Thoughts on Emily Collingridge and Being Judged for Our Disabilities

© a rainbow at night

These two topics complement each other in an unexpected way.

First, the recent death of fellow myalgic encephalomyelitis sufferer (or person with M.E., if you prefer) Emily Collingridge has shaken me, and I’m ready to be honest about why. Usually I would skip this part and post the conclusion of my thoughts, but it’d probably be therapeutic for myself and for those reading (whoever you are) to read a different part of the process.


I have many friends with either M.E. or what is supposedly M.E., that have never known the level of sick that even I have, much less something like what Emily endured in her final years. And that’s good, really!
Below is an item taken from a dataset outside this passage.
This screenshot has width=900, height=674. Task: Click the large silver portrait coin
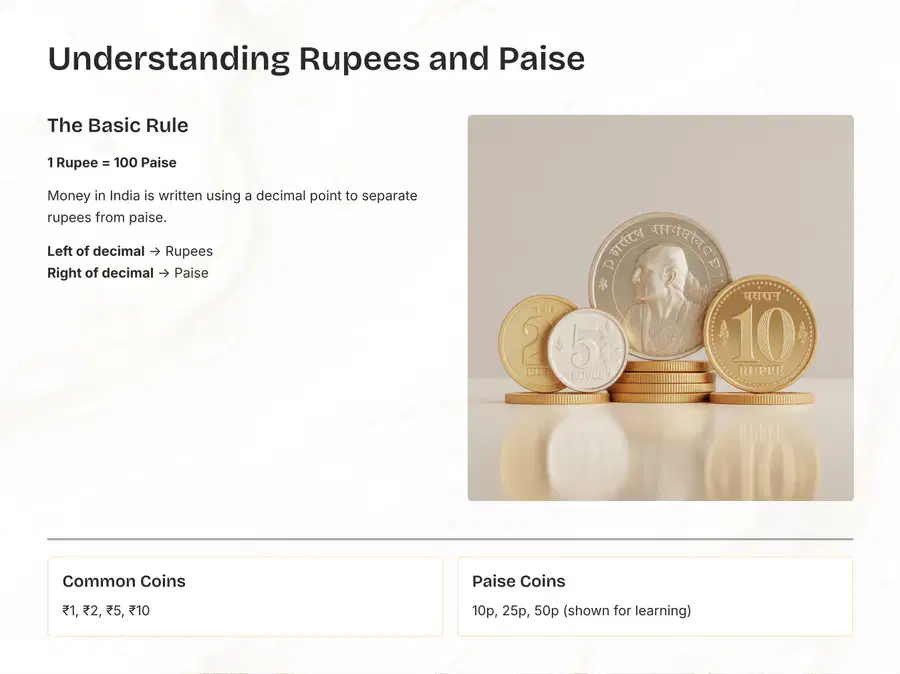660,285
But it’s scary to think that this could be me, because of my susceptibility to this level of sickness. (And goodness knows not anytime soon, because she had the illness twenty-four years and I’m just at ten, but…) It’s not even the death itself, but the way it happens.

Most illnesses so severe will take you out quicker than this. There aren’t many that drag on and on in such a way… Professor Mark Loveless served as Medical Director of HIV/AIDS Programs at Oregon Health Sciences University, and in 1995 he said in his Congressional Briefing that someone with M.E. “feels effectively the same every day as an AIDS patient feels two months before death; the only difference is that the symptoms can go on for never-ending decades.” It broke my heart to hear of her suffering so much, for so long, and, just like Sophia, with her knowing that if she got hospitalized it’d be the worst possible thing to happen… Then sure enough…

I wonder if they’ll have hospice options for people like us in the future.

My “Lymie” friends say that even when they were at their absolute sickest with Lyme disease, they could still listen to music softly or watch television with sunglasses on, and they can’t imagine being that ill and suffering that much, not being able to do anything whatsoever. I can’t imagine it, either. I was only like that for a short amount of time, my symptoms being exacerbated by the trauma of those additional infections, and it just sucks all the happiness out of you; being unable to listen to music, in my case, was particularly difficult. How do you cope with the pain of hearing someone with the same disease as you–your sister or brother in this struggle–enduring that for so long, to be on morphine from so much pain, only to not make it through?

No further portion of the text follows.